Interestingly, both models were given an update in 2019 and there seem to be no signs of replacement for the Perodua Alza. This time, let's focus on what is seen as the best value-for-money C-segment MPV, the Exora. We'll talk about the Alza some other time.
Throughout the 11 years on sale, the Exora has been given numerous updates with the 2019 update adding the "Hi Proton" voice command and some minor exterior changes. The question here is, does all that minor nip and tuck still make it relevant in 2020?
Pros – Practical and spacious
When it was launched in 2009, the Exora was very large compared to rivals at the time like the Nissan Grand Livina and the Toyota Avanza. It’s a trait that remains unchanged in 2020. The cabin is spacious and you get plenty of headroom and legroom in the cabin.
There are also plenty of cubby holes and storage space in the Exora. I’ve counted 10 cupholders in it! There are even a couple of cupholders in the third-row. There’s also a ‘teh-tarik’ hook at the front and when this car was launched back in 2009, it was a godsend.
Boot space in the Exora is very generous and with the third-row seats fold flat, there's enough room to fill up your flat pack Swedish-branded furniture and a stroller or two.
The third-row is not meant for normal-sized adults, especially on long journeys. However, both rear rows do get their own overhead AC blower so passengers don’t have to fight who gets the cold air.
Speaking of cold air, the Exora’s AC unit is as usual, great like every Proton car since 1985. Even the ride and handling are surprisingly not bad for an MPV of this size. Around the bends, the Exora feels planted with body roll almost minimal.
Cons – Outdated and thirsty
While the ride and handling are good for its class, the steering is quite heavy, something that we explained in our Deal Breaker article. It feels like you’re driving a truck, with a comically small steering wheel attached.
It even drinks like a large truck. The fuel economy of the Exora is atrocious, with an average of 9.7 km/l recorded when I kept it for the weekend. Just to put in perspective, I filled up RM 50 of petrol before heading down to Melaka from KL only to see all of it almost used up after arriving in Melaka.
The heavy weight together with the turbocharged 1.6-litre CamPro CFE produce such poor fuel consumption figures and while we’re at the engine, let’s talk a bit on the turbocharged CamPro engine.
When the Exora was first launched, it was powered by a 1.6-litre CamPro CPS that also powered the Satria Neo and Waja. That early generation of the Exora turned out to be very underpowered so a turbo was fitted on to the engine to create the CamPro CFE which gave the Exora a much-needed boost.
Of course, that boost comes at the expense of poor fuel economy and a noisy cabin. Refinement is definitely not a strong suit for the Exora.

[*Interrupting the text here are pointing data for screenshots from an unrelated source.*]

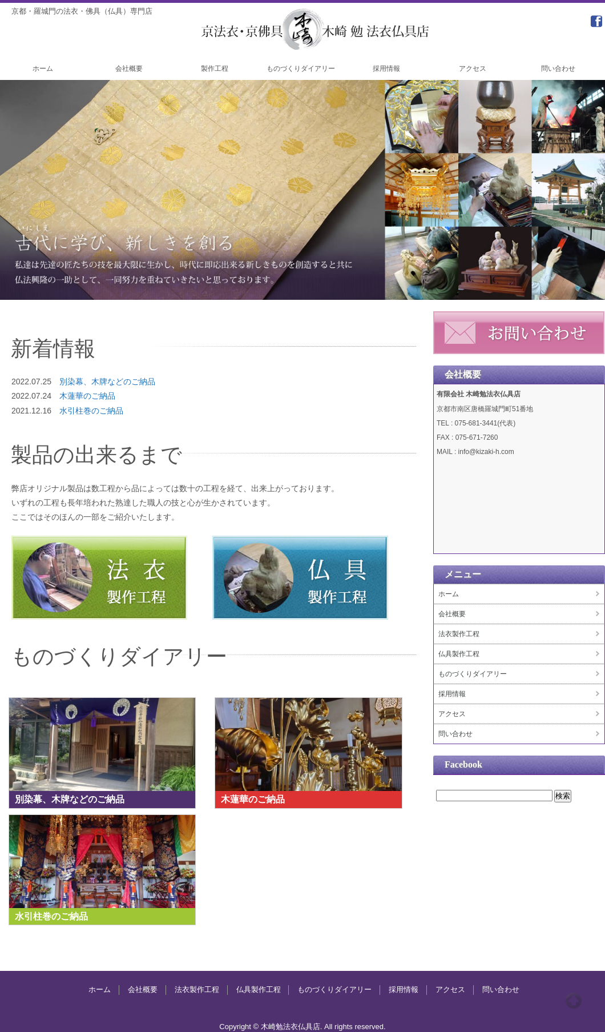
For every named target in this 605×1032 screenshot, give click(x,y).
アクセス (472, 69)
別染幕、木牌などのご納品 (107, 381)
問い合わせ (558, 69)
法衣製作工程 (458, 634)
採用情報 (386, 69)
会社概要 (129, 69)
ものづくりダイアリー (301, 69)
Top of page (573, 1000)
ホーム (43, 69)
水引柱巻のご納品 (91, 410)
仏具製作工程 (458, 654)
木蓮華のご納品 (87, 395)
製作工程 (214, 69)
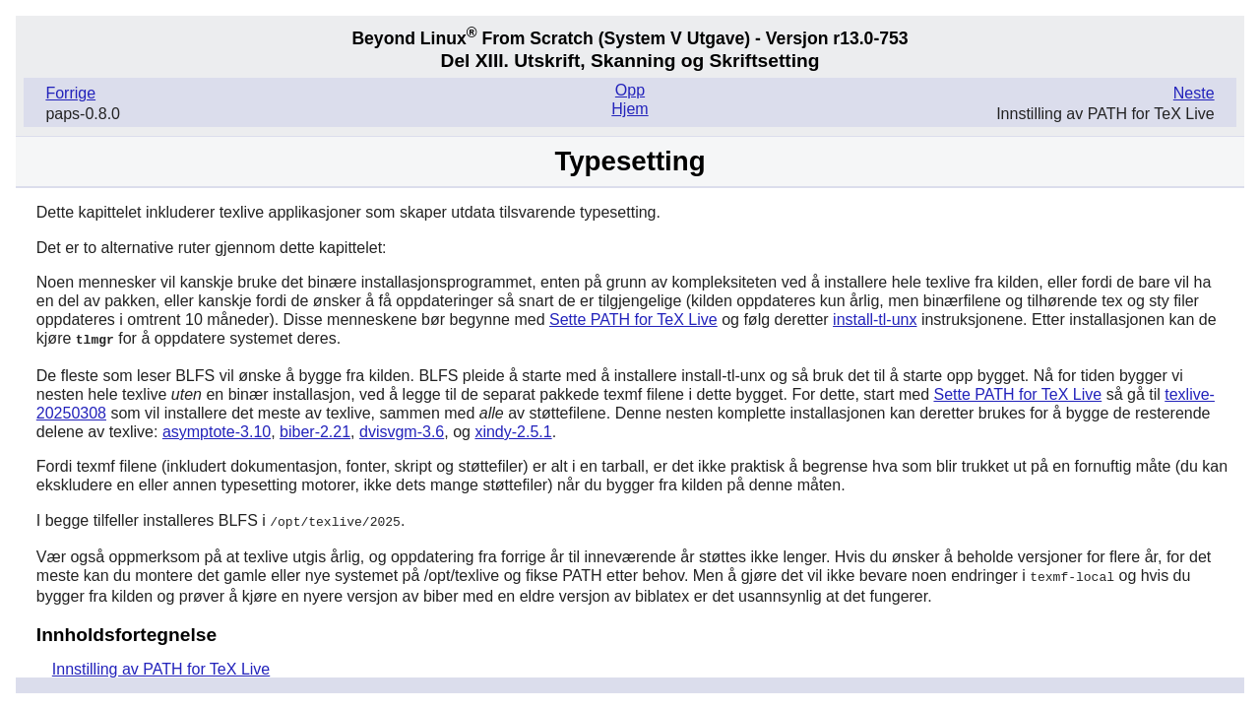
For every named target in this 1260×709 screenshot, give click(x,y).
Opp (630, 90)
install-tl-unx (874, 319)
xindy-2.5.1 (512, 430)
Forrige (70, 93)
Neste (1194, 93)
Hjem (629, 108)
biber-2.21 (315, 430)
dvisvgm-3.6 (401, 430)
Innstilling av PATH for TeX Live (161, 666)
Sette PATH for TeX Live (633, 319)
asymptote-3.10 (216, 430)
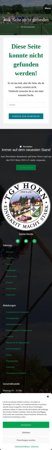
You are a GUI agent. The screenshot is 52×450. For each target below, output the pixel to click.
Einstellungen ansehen (26, 440)
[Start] (17, 27)
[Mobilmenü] (46, 8)
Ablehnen (26, 432)
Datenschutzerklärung (22, 446)
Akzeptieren (26, 425)
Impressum (34, 446)
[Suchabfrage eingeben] (25, 105)
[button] (47, 396)
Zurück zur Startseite (26, 116)
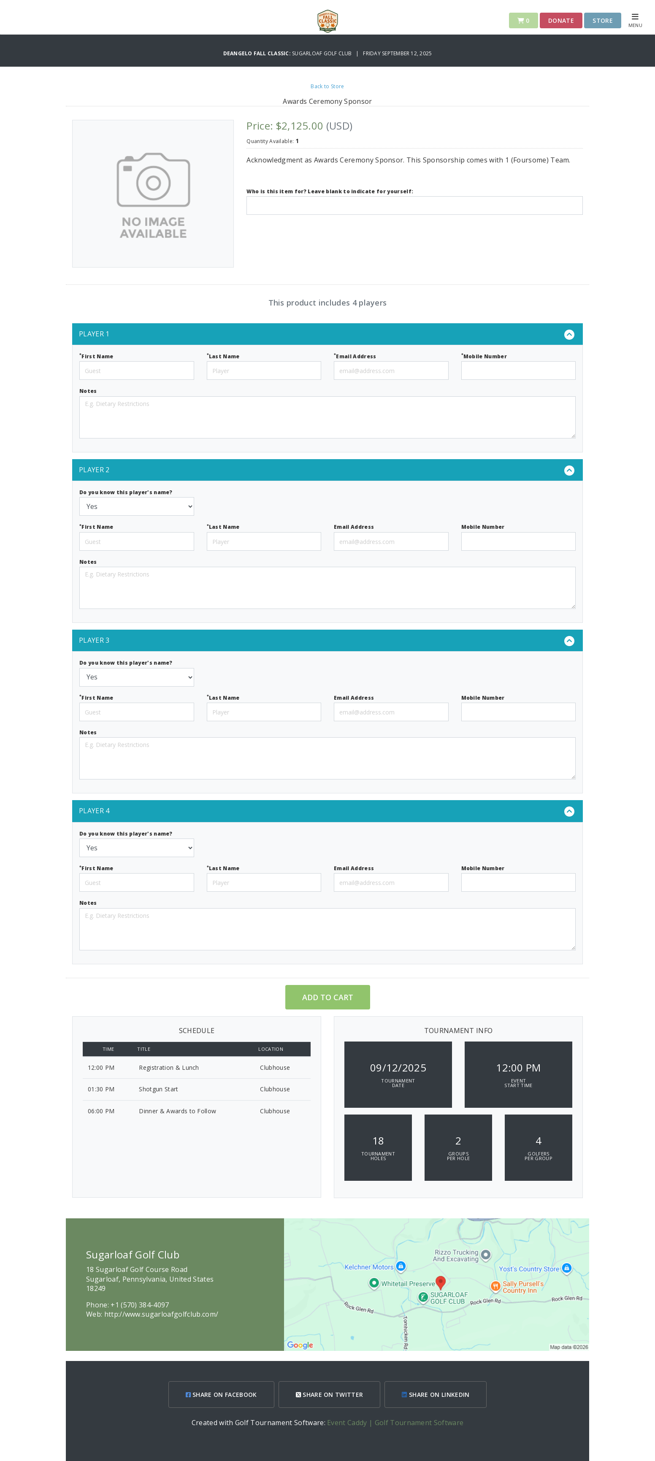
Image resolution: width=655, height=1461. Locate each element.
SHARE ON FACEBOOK (221, 1395)
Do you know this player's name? (125, 492)
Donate (561, 20)
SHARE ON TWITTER (329, 1395)
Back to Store (327, 86)
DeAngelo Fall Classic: (257, 53)
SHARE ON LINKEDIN (435, 1395)
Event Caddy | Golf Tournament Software (395, 1422)
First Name (96, 356)
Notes (88, 391)
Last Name (223, 356)
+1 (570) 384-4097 (140, 1304)
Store (603, 20)
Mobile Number (484, 356)
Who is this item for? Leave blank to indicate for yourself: (329, 191)
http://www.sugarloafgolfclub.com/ (161, 1314)
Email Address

Then, there’s the fact that everything in the Exora is dated. Sitting inside feels like you’ve stepped back to 2005, not even 2009. The plastic quality feels poor and even though it has a clearer instrumental gauge cluster and an infotainment system with “Hi Proton” voice command, everything else feels as old as The Killers’ Mr Brightside.
As practical as the Exora is, up front, the compartments are placed too low. You do get 4 cupholders at the front but unless you have a pretty large bottle or cup, they’re a stretch to reach. There are 2 USB ports but again, they’re also placed low at the front, not exactly family-friendly with none at the back.
Even on the safety front, the Exora reminds you of a time when AEB was only seen in high-end luxury cars by offering only 2 front airbags. Although ESC was added in the Exora Bold update back in 2015, it’s still pretty sparse in safety. There’s no ISOFIX either.
The Exora is a car I would have a hard time recommending. It might be practical and affordably priced – the top-of-the-range Premium starts at RM 66,800, but it’s thirsty, lacks in safety features, and noisy. Plus, it’s not exactly family-friendly too with only a 12v cigarette socket and a couple of USB ports, all at the front.
Had this updated version been launched in 2009 instead of 2019, the Proton Exora might’ve been a good car. But there’s no denying it’s an old MPV in an age where even MPVs are being ignored for crossovers like the Perodua Aruz and the Honda BR-V.